Source extract
=====

Screen Time Affects Adolescent Sleep

Amy Larsen, Staff Writer

Although there are many things in life playing a role in the quality of your sleep, electronic screen time is found to be a big one. According to research from Brigham and Women’s Hospital, reading from a device such as an iPad can make it harder to fall asleep as well as affect your alertness the next day. The screen light keeps you awake for the time being, but makes it harder to sleep in the end.

Scientifically speaking, the blue light from the screen is proven to suppress melatonin levels, which is a hormone in your brain that helps you fall asleep. Naturally, your body releases melatonin when it becomes dark, around 9 p.m., and stops when it becomes light in the morning. Bright lights from laptops, phones, and other screens can interfere with this natural release and lower the quality of your sleep.

The majority of teens these days go on some sort of device within an hour of going to bed.

=====

Exercise requirements
a - Using the article on screen time and sleep, answer these:
(i) Research from which hospital is cited?
(ii) Which hormone does blue light from screens suppress?
(iii) At around what time does the body naturally begin releasing that hormone?
b - Reproduce the stretch of the article on screen time and sleep from "Although there are" through "of your sleep.".
c - Carry on the article on screen time and sleep, picking up after its final sentence.

Data block
=====

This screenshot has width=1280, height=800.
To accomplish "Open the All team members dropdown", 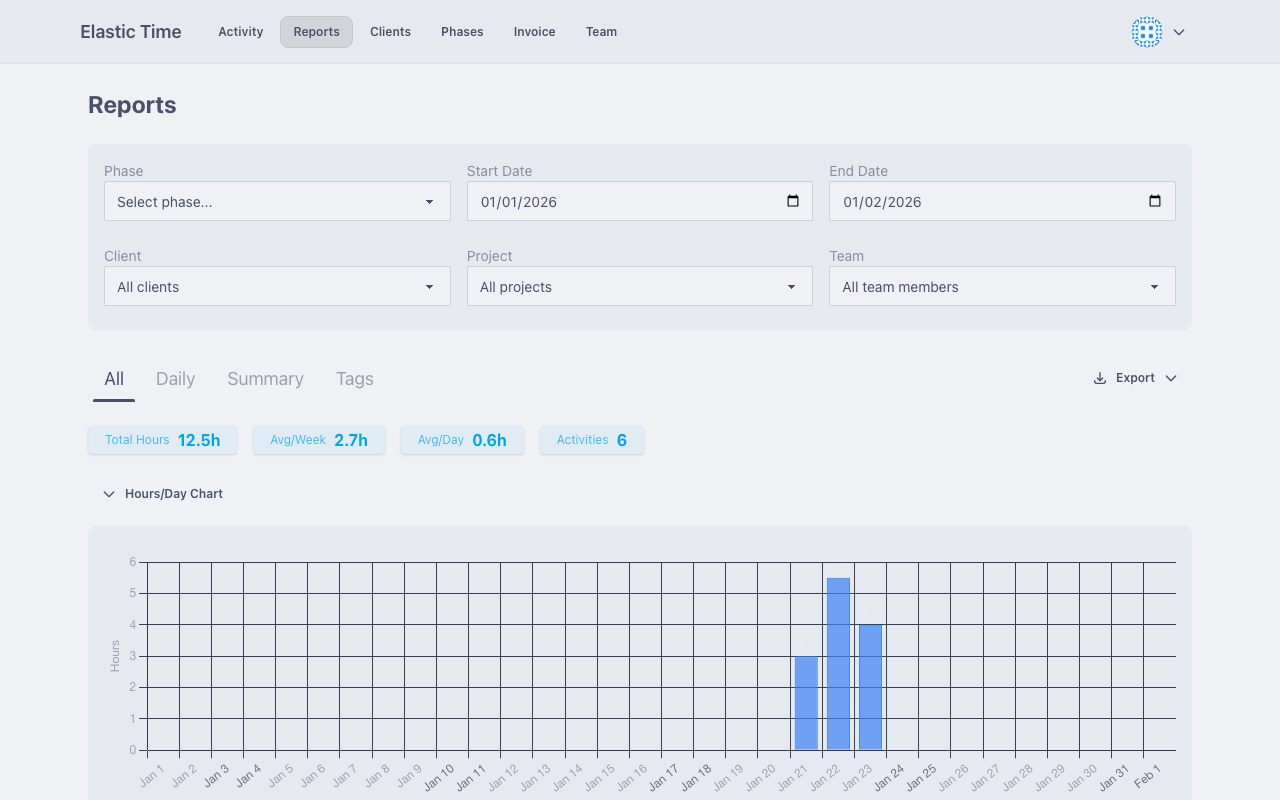I will click(1001, 286).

=====

Answers to each task
a -
(i) Brigham and Women’s Hospital
(ii) Melatonin
(iii) Around 9 p.m.

b -
Although there are many things in life playing a role in the quality of your sleep, electronic screen time is found to be a big one. According to research from Brigham and Women’s Hospital, reading from a device such as an iPad can make it harder to fall asleep as well as affect your alertness the next day. The screen light keeps you awake for the time being, but makes it harder to sleep in the end.

Scientifically speaking, the blue light from the screen is proven to suppress melatonin levels, which is a hormone in your brain that helps you fall asleep. Naturally, your body releases melatonin when it becomes dark, around 9 p.m., and stops when it becomes light in the morning. Bright lights from laptops, phones, and other screens can interfere with this natural release and lower the quality of your sleep.

c -
“I go on my phone every night for about 15 minutes,” sophomore Arden Creson said. “It’s sometimes distracting and keeps me up.”

Not only will it prevent you from falling asleep as quickly as your body should, but going on devices in the evening can also distract from work that needs to be done and forces students to stay up later.

“I don’t notice a significant difference in quality of sleep,” sophomore Morgan Johnson said. “But I’m sure it would help to log off earlier.”

Overall, of the many factors playing in sleep quality, screen time is a big component when it comes down to it.